Copy each record below without changing a single word.

________________

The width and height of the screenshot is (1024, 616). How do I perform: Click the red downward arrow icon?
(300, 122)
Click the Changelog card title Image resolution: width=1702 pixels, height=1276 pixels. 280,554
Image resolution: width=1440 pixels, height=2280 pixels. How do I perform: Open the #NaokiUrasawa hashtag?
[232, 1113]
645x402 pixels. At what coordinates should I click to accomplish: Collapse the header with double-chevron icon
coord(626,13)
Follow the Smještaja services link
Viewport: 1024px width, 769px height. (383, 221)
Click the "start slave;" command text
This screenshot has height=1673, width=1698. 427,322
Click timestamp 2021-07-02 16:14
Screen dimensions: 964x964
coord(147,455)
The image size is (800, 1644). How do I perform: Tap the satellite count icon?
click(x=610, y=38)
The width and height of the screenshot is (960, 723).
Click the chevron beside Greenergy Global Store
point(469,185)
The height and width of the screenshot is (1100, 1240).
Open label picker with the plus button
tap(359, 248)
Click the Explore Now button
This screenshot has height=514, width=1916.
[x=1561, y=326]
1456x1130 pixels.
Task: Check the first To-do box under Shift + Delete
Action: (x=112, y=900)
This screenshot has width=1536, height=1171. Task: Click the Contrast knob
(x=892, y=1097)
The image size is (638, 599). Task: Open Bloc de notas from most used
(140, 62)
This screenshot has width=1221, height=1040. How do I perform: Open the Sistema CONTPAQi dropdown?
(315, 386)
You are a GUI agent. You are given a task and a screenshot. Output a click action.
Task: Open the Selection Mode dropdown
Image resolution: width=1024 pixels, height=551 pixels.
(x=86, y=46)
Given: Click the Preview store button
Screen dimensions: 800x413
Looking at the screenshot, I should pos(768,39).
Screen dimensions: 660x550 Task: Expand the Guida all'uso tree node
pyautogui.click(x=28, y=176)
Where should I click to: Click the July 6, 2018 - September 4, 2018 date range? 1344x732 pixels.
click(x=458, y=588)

________________

• [Result below]
The width and height of the screenshot is (1024, 616). How do I perform: Click the red downward arrow icon?
(300, 122)
Click the Changelog card title Image resolution: width=1702 pixels, height=1276 pixels. 280,554
Image resolution: width=1440 pixels, height=2280 pixels. How do I perform: Open the #NaokiUrasawa hashtag?
[232, 1113]
645x402 pixels. At what coordinates should I click to accomplish: Collapse the header with double-chevron icon
coord(626,13)
Follow the Smještaja services link
Viewport: 1024px width, 769px height. (383, 221)
Click the "start slave;" command text
This screenshot has height=1673, width=1698. 427,322
Click timestamp 2021-07-02 16:14
Screen dimensions: 964x964
coord(147,455)
The image size is (800, 1644). How do I perform: Tap the satellite count icon?
click(x=610, y=38)
The width and height of the screenshot is (960, 723).
Click the chevron beside Greenergy Global Store
point(469,185)
The height and width of the screenshot is (1100, 1240).
Open label picker with the plus button
tap(359, 248)
Click the Explore Now button
This screenshot has height=514, width=1916.
[x=1561, y=326]
1456x1130 pixels.
Task: Check the first To-do box under Shift + Delete
Action: (x=112, y=900)
This screenshot has width=1536, height=1171. Task: Click the Contrast knob
(x=892, y=1097)
The image size is (638, 599). Task: Open Bloc de notas from most used
(140, 62)
This screenshot has width=1221, height=1040. How do I perform: Open the Sistema CONTPAQi dropdown?
(315, 386)
You are a GUI agent. You are given a task and a screenshot. Output a click action.
Task: Open the Selection Mode dropdown
Image resolution: width=1024 pixels, height=551 pixels.
(x=86, y=46)
Given: Click the Preview store button
Screen dimensions: 800x413
Looking at the screenshot, I should pos(768,39).
Screen dimensions: 660x550 Task: Expand the Guida all'uso tree node
pyautogui.click(x=28, y=176)
Where should I click to: Click the July 6, 2018 - September 4, 2018 date range? 1344x732 pixels.
click(x=458, y=588)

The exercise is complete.